Read Kissed (The Thorn Chronicles) Online
Authors: Kimberly Loth
Ginny looked at me before she put on her sunglasses. “I didn’t think you know how to ask questions. Why the sudden curiosity?”
“There’s something familiar about him. I like him.”
“Everyone loves Alejandro.” Ginny sighed and turned on the blinker. The road disappeared around a corner.
“How old is he?’
“Late thirties. I’m not exactly sure. He looks younger though.”
“How’d you meet him?”
“Right after your grandma died he sought me out in New York and asked me to come here to be a stylist.”
This puzzled me. I’d forgotten that Grandma had been her mom as well. “How come Grandma never told me about you?”
Ginny shrugged. “I’m not sure. She talked about you quite a bit when she called and I did see you when you were very young. Your mom was pretty angry that I’d left town so I expect that Grandma didn’t want to upset her. New York called to me. Becoming a stylist is all I’d ever wanted to do. After a few years, I’d gained a good reputation and Alejandro heard of me through a mutual friend. He claimed there weren’t enough stylists here. Before my plane even landed he had me lined up with six clients plus himself. He likes me so we do dinner once a week or so and I go with him to all his fancy parties.”
She did a pretty good job of changing the subject. I played along even though I was still curious about her relationship with my grandma. “Is he your boyfriend?”
Ginny blushed and laughed. “Alejandro is decidedly single. No girlfriends for him.”
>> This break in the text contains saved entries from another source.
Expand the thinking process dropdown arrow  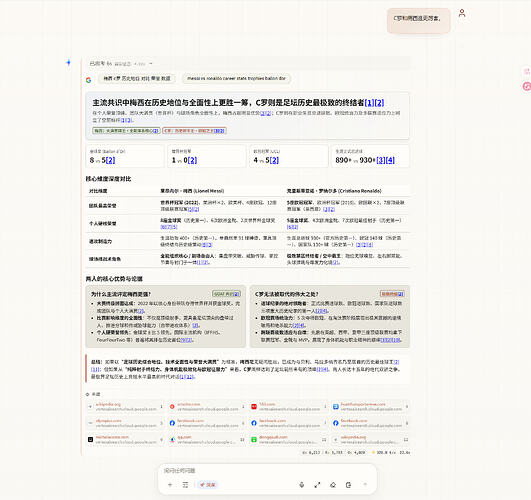point(151,64)
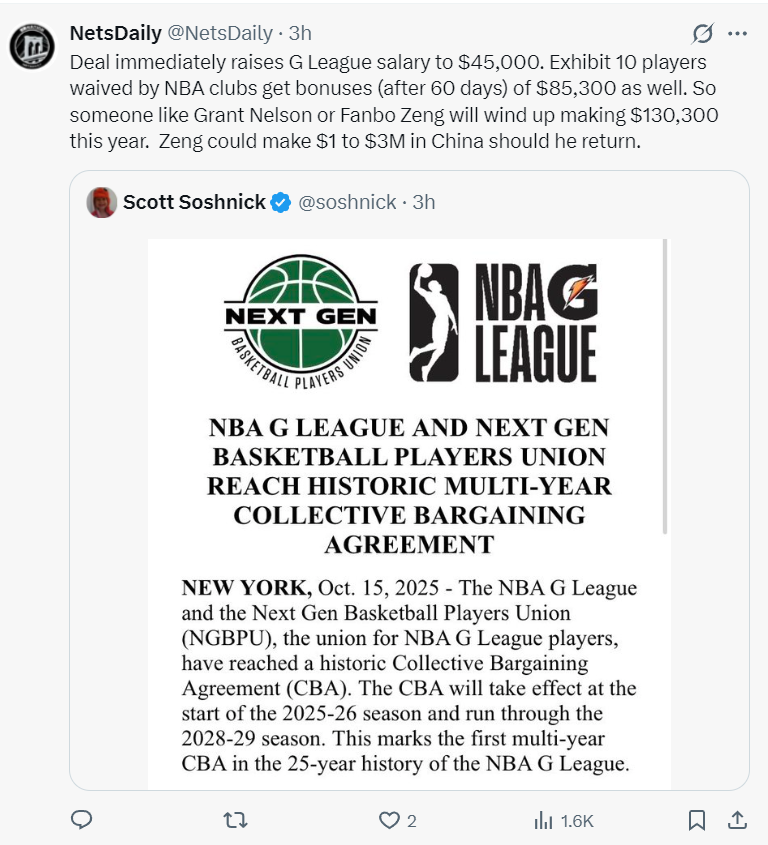768x845 pixels.
Task: Open the share post icon
Action: (x=736, y=820)
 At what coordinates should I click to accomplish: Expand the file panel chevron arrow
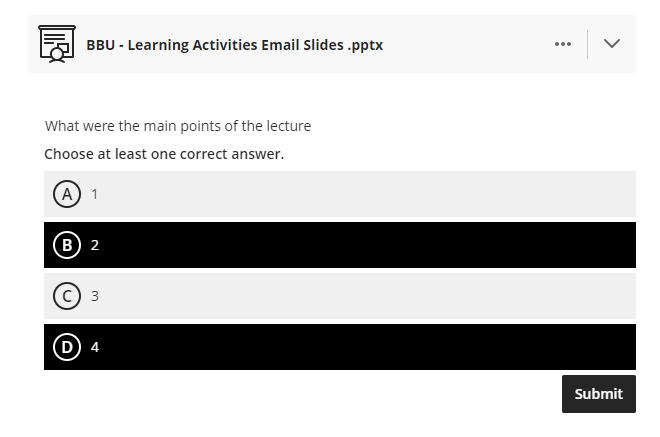[x=612, y=44]
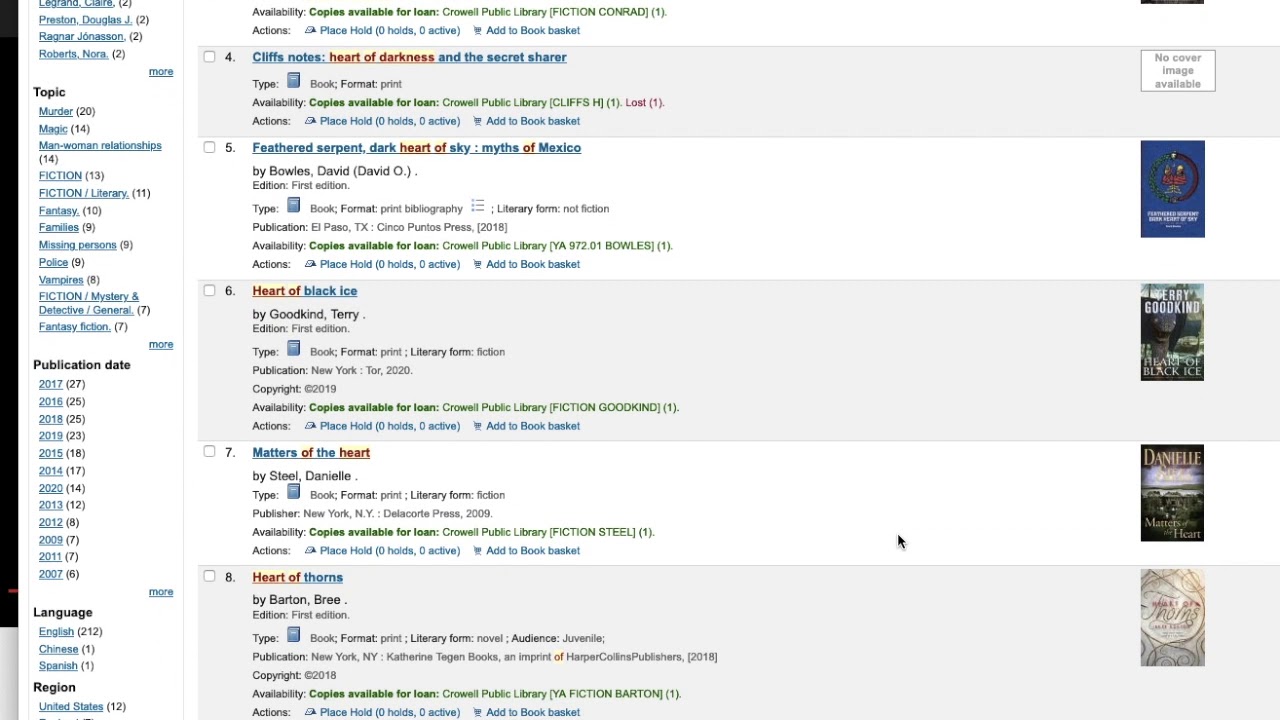Viewport: 1280px width, 720px height.
Task: Open the Feathered serpent title link
Action: tap(416, 148)
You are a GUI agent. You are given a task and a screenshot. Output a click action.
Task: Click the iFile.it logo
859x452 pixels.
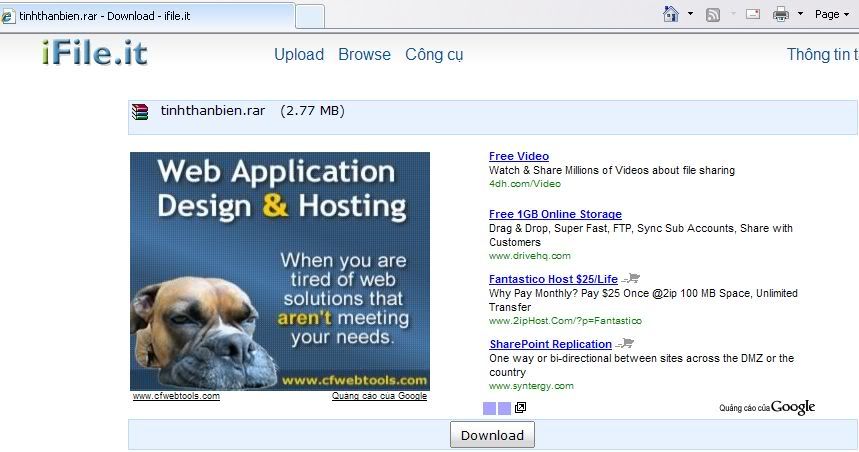(95, 53)
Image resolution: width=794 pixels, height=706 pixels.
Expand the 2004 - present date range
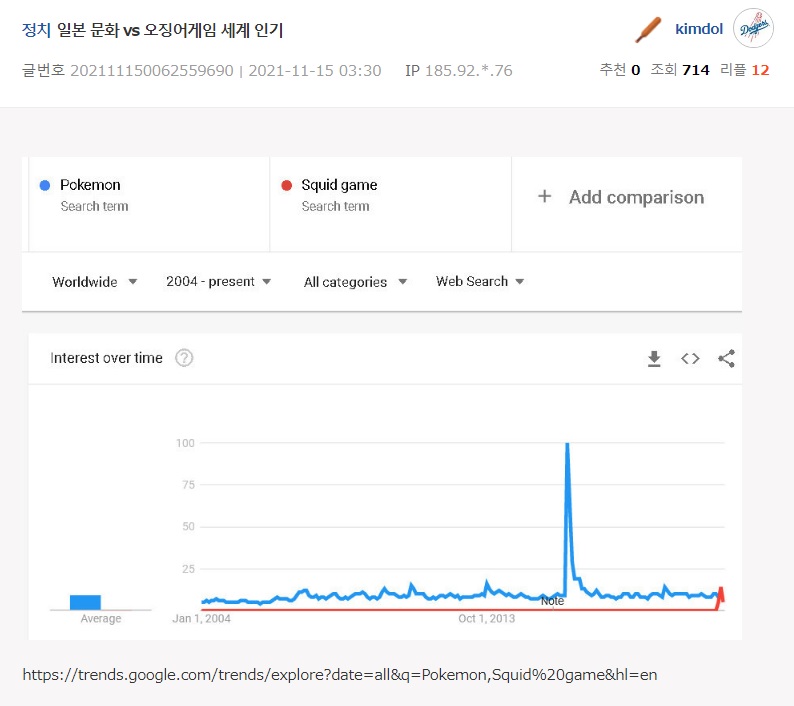tap(219, 282)
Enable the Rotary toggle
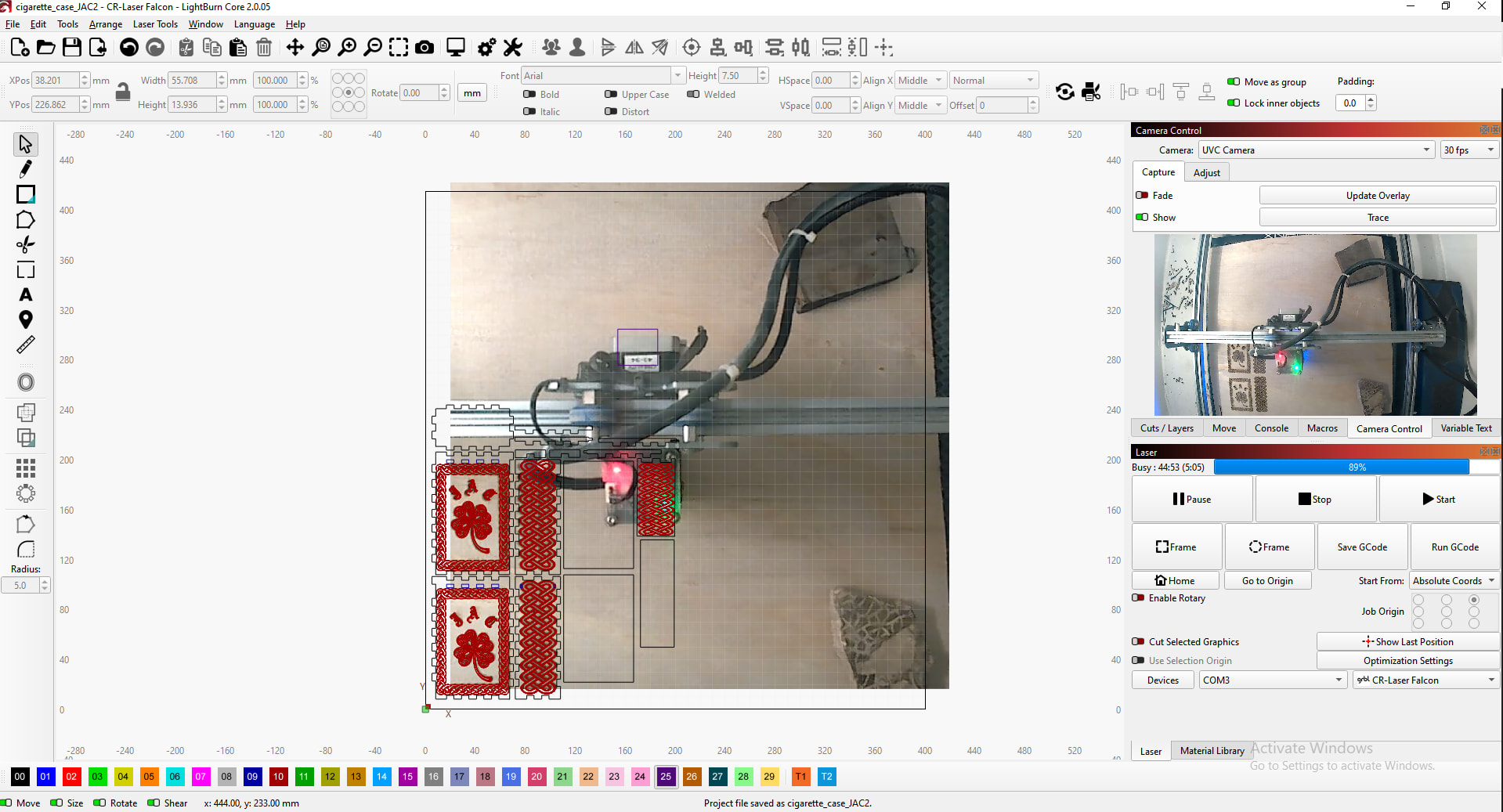 (1139, 598)
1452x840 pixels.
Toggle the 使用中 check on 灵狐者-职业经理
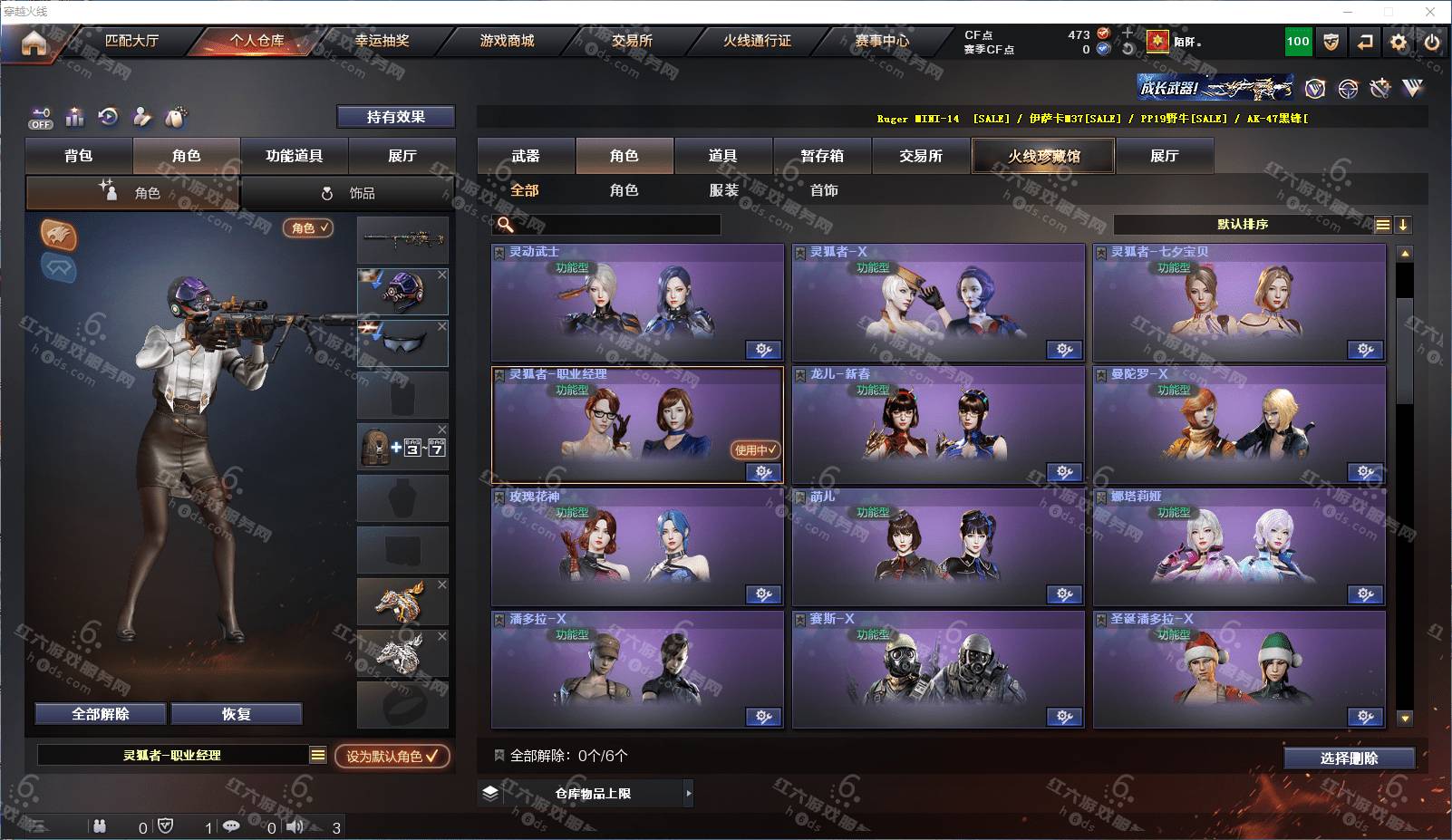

Is it the same for Kai? Decidedly single? I knew nothing about him. I slumped back in my seat. The thought depressed me. Kai could come to Vegas and want to date a lot of girls like Ricki. What if I was just a fling? No, I couldn’t believe that. He loved me. He had to.
#
We stumbled back into our hotel, our arms full of Chinese takeout. A first for me. I didn’t like the egg rolls, but cashew chicken was delicious.
“You should probably sleep on the couch again. I use the spare room as an extra closet so there’s no bed. I did order you some furniture today, but it won’t arrive until tomorrow.” Ginny sat on the couch opposite me. “We’ll need to do something about your clothes as well. I’m taking tomorrow off. First we need to get your hair done, then we’ll hit the Forum and Fashion Show Mall.” She sighed and checked her phone. “I’m going to sleep, see you in the morning.”
And poof. She was gone. I’d gotten so used to having her close that it seemed odd to be alone. I opened the patio door and looked out over the strip. The air smelled stale and it was still noisy. Not a green leaf, besides the palm trees, was in sight. I hated all the metal. The small apartment had no plants. I would need to change that.
#
“She’s hopeless, Ginny. You really think a new hairstyle and clothes will make her hip? She a freakin’ hick. And she doesn’t talk.” Ricki’s voice came from the kitchen the next morning.
“Be nice. She’s overwhelmed and scared. Give her a couple of weeks and I bet she’ll be every bit as street savvy as you.”
“No. Flippin’. Way.”
“You will show her around though, won’t you? And let her hang out with you and your friends. Seriously, how is she supposed to meet people her own age unless you help?”
“She’s never going to fit in.”
I laid there for a little while listening. My stomach clenched hearing Ricki’s words. I didn’t want to be her friend if she didn’t want me around. Ruth was so much better than Ricki. I couldn’t wait to call her and tell her all about Vegas. She’d love it here.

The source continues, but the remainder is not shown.